Dans ce contexte et en l’état des éléments comptables précités, qui n’ont rien de catastrophique, la cour estime que la société TEMAGAZ ne rapporte aucunement la preuve de ce qu’elle a rencontré à cette période des difficultés économiques d’une gravité telle qu’elles aient nécessité la suppression du poste de Y X, même pour sauvegarder la compétitivité de l’entreprise.
Il apparaît plutôt que ce licenciement n’est en réalité intervenu, comme l’a pertinemment relevé le conseil de prud’hommes dans son jugement, que pour réduire les charges de l’entreprise en vue d’une optimisation de sa gestion.
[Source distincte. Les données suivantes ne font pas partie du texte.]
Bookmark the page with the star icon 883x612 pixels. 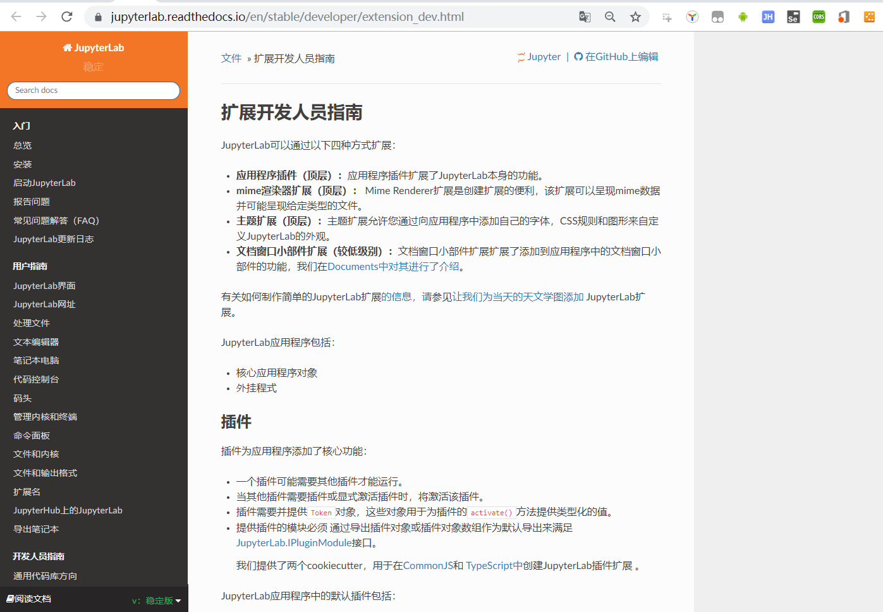[635, 16]
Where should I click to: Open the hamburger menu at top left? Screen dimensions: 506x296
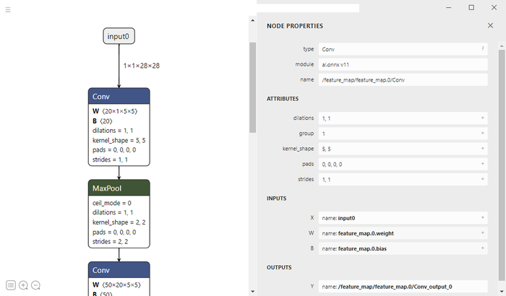(x=8, y=10)
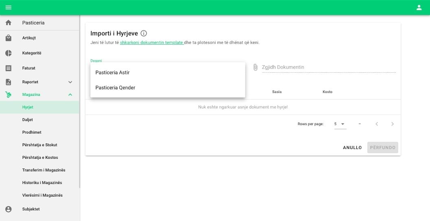This screenshot has height=221, width=430.
Task: Go to Transferim i Magazinës
Action: (44, 170)
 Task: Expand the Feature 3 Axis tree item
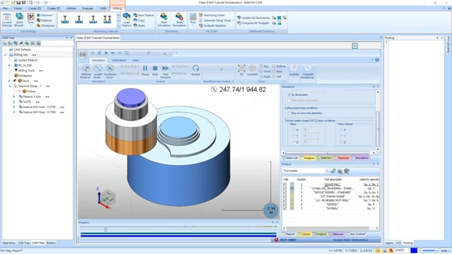click(14, 97)
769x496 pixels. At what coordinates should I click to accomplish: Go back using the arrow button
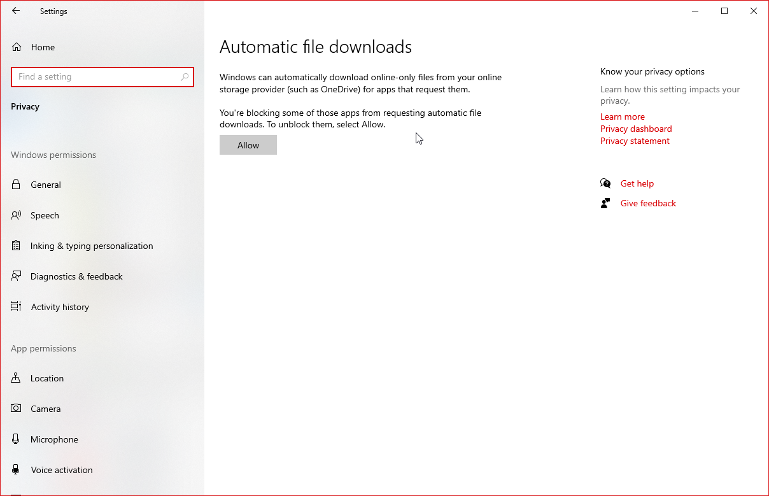(x=16, y=11)
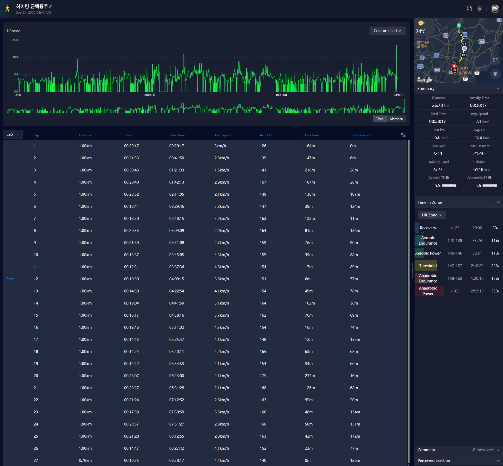Screen dimensions: 503x466
Task: Open the user profile avatar
Action: pos(495,9)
Le jugement déféré sera donc confirmé en ce qu’il a déclaré sans cause réelle et sérieuse le licenciement pour motif économique prononcé contre
Y X .
Compte tenu notamment de l’effectif de l’entreprise (3 salariés au jour du licenciement), des circonstances de la rupture, du montant de la rémunération versée à Y X, de son âge au jour de son licenciement (50 ans), de son ancienneté à cette date (presque 15 ans), de sa capacité à trouver un nouvel emploi eu égard à sa formation et à son expérience professionnelle et des conséquences du licenciement à son égard, tels qu’ils résultent des pièces et des explications fournies, il y a lieu de lui allouer, en application de l’article
L.1235-5 du code du travail, une somme de 10 000 euros à titre de dommages-intérêts pour licenciement sans cause réelle et sérieuse.
Le jugement déféré sera donc confirmé en ce qu’il a alloué cette somme à Y X à titre de dommages-intérêts pour licenciement sans cause réelle et sérieuse.
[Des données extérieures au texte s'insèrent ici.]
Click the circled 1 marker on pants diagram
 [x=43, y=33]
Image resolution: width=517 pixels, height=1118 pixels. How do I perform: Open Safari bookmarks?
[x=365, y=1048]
3.' Sur les demandes accessoires
Les dépens de première instance et d’appel, suivant le principal, seront supportés par la société
TEMAGAZ .
Y X a dû pour la présente instance exposer tant en première instance qu’en appel des frais de procédure et honoraires non compris dans les dépens qu’il serait inéquitable de laisser intégralement à sa charge.
Il y a donc lieu de confirmer le jugement déféré en ce qu’il a condamné la société TEMAGAZ à lui payer la somme de 1500 euros par application de l’article 700 du code de procédure civile, et de condamner cet employeur à lui payer sur le même fondement une indemnité complémentaire de 800 euros au titre des frais qu’elle a dû exposer en appel.
PAR CES MOTIFS,
LA COUR,
DÉBOUTE l’EURL TEMAGAZ de sa demande de rejet des débats de la note en délibéré adressée à la Cour le 23 septembre 2016 par le conseil de Y X ;
CONFIRME le jugement déféré en toutes ses dispositions ;
Y AJOUTANT,
CONDAMNE l’EURL TEMAGAZ aux dépens de la présente procédure d’appel, qui comprendront le cas échéant les frais d’exécution forcée ;
CONDAMNE l’EURL TEMAGAZ à payer à Y X la somme complémentaire de 800 en application de l’article 700 du code de procédure civile au titre des frais de procédure et honoraires qu’elle a dû exposer dans le cadre de la procédure d’appel.
DÉBOUTE les parties de leurs demandes plus amples ou contraires.